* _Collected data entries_
····················

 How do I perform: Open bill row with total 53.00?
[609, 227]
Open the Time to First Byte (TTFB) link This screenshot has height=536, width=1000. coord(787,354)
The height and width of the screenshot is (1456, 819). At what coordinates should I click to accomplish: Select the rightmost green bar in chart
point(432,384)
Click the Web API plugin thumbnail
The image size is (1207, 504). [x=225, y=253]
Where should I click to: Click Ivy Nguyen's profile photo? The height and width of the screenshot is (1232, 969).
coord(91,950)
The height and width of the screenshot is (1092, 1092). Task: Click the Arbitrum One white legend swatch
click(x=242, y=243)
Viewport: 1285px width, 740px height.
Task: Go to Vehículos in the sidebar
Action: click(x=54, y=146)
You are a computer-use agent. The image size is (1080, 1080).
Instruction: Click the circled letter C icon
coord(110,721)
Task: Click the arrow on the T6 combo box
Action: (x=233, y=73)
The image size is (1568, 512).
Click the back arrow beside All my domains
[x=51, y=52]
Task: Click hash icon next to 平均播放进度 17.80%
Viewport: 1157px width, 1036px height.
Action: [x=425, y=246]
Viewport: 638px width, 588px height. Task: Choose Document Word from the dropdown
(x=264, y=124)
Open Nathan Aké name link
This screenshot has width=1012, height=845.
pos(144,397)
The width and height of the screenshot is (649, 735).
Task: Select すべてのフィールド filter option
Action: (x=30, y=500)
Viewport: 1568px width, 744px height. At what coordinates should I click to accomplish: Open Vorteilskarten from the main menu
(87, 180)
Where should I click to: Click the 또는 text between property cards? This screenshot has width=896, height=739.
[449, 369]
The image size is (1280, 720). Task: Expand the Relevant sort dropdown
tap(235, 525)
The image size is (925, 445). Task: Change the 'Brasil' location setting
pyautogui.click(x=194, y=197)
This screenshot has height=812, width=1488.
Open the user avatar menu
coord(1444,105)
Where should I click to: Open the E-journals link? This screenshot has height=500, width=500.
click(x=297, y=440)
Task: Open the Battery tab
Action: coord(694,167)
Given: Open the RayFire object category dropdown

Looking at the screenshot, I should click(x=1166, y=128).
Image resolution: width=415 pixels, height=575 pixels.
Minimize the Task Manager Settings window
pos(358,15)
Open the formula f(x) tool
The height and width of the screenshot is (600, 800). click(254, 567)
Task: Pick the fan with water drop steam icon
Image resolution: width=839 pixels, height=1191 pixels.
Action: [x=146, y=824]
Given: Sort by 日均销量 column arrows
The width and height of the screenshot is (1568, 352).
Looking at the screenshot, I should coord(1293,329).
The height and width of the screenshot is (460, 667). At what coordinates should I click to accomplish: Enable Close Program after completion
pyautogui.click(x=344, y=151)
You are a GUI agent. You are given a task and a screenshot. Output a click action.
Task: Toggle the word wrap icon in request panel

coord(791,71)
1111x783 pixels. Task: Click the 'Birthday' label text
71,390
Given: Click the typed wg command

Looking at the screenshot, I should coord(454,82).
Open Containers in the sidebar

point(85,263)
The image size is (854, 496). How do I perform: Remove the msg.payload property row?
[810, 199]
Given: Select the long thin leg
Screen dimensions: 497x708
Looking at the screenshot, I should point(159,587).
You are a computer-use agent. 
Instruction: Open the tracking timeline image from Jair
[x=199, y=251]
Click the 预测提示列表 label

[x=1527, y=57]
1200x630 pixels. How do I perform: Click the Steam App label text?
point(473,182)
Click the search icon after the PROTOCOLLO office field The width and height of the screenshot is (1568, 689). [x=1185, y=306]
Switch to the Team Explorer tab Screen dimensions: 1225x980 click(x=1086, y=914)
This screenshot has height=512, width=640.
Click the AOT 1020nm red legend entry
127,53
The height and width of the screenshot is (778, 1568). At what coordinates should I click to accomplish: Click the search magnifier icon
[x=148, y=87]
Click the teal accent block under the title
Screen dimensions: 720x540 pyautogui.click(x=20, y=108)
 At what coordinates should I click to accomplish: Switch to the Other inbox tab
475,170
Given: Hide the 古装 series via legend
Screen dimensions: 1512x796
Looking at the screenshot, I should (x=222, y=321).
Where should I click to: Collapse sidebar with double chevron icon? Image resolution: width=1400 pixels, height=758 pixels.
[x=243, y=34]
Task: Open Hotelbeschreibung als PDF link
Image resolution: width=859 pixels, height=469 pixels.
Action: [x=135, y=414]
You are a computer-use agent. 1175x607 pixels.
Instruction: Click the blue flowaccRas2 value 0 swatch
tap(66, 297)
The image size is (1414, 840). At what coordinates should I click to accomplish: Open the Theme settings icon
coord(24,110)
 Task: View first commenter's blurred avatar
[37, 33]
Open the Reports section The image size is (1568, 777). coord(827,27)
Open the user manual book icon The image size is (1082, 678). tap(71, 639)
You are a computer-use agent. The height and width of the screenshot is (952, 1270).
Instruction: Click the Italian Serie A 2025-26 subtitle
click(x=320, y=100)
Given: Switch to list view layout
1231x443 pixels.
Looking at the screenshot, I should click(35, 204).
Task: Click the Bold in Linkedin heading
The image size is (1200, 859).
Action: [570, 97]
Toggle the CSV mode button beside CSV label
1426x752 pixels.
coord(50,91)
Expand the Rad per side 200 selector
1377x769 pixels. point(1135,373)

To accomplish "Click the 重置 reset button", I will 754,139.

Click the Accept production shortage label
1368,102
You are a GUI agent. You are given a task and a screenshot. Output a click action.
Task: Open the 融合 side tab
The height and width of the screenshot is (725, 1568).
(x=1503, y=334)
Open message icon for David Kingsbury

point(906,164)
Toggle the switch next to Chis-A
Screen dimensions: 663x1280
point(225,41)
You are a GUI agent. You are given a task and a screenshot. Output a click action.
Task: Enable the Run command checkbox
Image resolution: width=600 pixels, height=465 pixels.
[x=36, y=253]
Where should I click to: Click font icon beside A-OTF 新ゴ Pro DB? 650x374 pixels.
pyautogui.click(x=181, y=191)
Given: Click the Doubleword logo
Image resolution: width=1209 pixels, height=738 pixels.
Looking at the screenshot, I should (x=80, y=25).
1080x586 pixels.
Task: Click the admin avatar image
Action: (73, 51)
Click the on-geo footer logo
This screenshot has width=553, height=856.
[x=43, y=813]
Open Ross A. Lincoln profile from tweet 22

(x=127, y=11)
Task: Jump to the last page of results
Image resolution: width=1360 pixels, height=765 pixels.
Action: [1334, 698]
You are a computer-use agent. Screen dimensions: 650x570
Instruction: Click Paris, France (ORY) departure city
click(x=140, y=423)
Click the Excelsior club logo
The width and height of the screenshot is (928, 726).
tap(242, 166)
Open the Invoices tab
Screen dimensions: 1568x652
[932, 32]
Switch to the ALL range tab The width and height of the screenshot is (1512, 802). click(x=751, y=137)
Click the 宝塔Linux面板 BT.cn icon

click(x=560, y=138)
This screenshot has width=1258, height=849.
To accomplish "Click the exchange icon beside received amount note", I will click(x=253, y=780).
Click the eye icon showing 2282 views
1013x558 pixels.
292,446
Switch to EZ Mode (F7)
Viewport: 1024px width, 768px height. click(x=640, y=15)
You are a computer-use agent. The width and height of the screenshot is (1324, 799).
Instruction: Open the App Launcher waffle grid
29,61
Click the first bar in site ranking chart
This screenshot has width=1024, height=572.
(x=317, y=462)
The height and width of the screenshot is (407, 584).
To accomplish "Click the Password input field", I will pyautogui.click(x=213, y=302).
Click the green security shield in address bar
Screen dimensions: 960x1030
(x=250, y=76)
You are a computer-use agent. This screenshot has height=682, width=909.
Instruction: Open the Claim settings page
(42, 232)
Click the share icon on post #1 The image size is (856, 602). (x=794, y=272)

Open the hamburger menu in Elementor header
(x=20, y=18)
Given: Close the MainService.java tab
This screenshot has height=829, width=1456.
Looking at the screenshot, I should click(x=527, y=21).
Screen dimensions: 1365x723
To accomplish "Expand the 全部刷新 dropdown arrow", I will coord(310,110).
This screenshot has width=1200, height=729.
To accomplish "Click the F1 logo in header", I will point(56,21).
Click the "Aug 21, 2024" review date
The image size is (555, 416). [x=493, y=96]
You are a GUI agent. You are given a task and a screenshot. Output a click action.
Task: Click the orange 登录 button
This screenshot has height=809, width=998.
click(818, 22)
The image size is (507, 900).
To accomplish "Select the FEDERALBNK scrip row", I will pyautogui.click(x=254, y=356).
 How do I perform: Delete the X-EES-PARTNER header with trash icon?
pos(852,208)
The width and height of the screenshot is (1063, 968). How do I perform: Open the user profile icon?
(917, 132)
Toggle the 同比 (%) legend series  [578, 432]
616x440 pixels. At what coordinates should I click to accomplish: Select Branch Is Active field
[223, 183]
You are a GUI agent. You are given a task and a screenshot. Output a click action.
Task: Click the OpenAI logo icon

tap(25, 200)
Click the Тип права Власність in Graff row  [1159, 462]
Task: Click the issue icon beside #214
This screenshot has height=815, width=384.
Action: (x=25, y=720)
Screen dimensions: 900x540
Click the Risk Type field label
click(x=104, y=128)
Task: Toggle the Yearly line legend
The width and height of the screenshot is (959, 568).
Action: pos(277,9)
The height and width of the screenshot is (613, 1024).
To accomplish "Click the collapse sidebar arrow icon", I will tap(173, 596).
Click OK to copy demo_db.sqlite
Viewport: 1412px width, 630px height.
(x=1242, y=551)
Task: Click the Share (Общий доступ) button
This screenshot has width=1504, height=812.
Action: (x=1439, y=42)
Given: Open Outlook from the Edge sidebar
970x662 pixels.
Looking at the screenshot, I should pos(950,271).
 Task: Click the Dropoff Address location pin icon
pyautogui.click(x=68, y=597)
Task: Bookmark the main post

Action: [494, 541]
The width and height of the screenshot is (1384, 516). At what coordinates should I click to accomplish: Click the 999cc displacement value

····················

Of the lines above, extract only those from the line with "Task: Click the orange 登录 button" to the line with "Click OK to copy demo_db.sqlite", both included, exactly as written.

* _ANSWER SECTION_
Task: Click the orange 登录 button
This screenshot has height=809, width=998.
click(818, 22)
The image size is (507, 900).
To accomplish "Select the FEDERALBNK scrip row", I will pyautogui.click(x=254, y=356).
 How do I perform: Delete the X-EES-PARTNER header with trash icon?
pos(852,208)
The width and height of the screenshot is (1063, 968). How do I perform: Open the user profile icon?
(917, 132)
Toggle the 同比 (%) legend series  [578, 432]
616x440 pixels. At what coordinates should I click to accomplish: Select Branch Is Active field
[223, 183]
You are a GUI agent. You are given a task and a screenshot. Output a click action.
Task: Click the OpenAI logo icon

tap(25, 200)
Click the Тип права Власність in Graff row  [1159, 462]
Task: Click the issue icon beside #214
This screenshot has height=815, width=384.
Action: (x=25, y=720)
Screen dimensions: 900x540
Click the Risk Type field label
click(x=104, y=128)
Task: Toggle the Yearly line legend
The width and height of the screenshot is (959, 568).
Action: pos(277,9)
The height and width of the screenshot is (613, 1024).
To accomplish "Click the collapse sidebar arrow icon", I will tap(173, 596).
Click OK to copy demo_db.sqlite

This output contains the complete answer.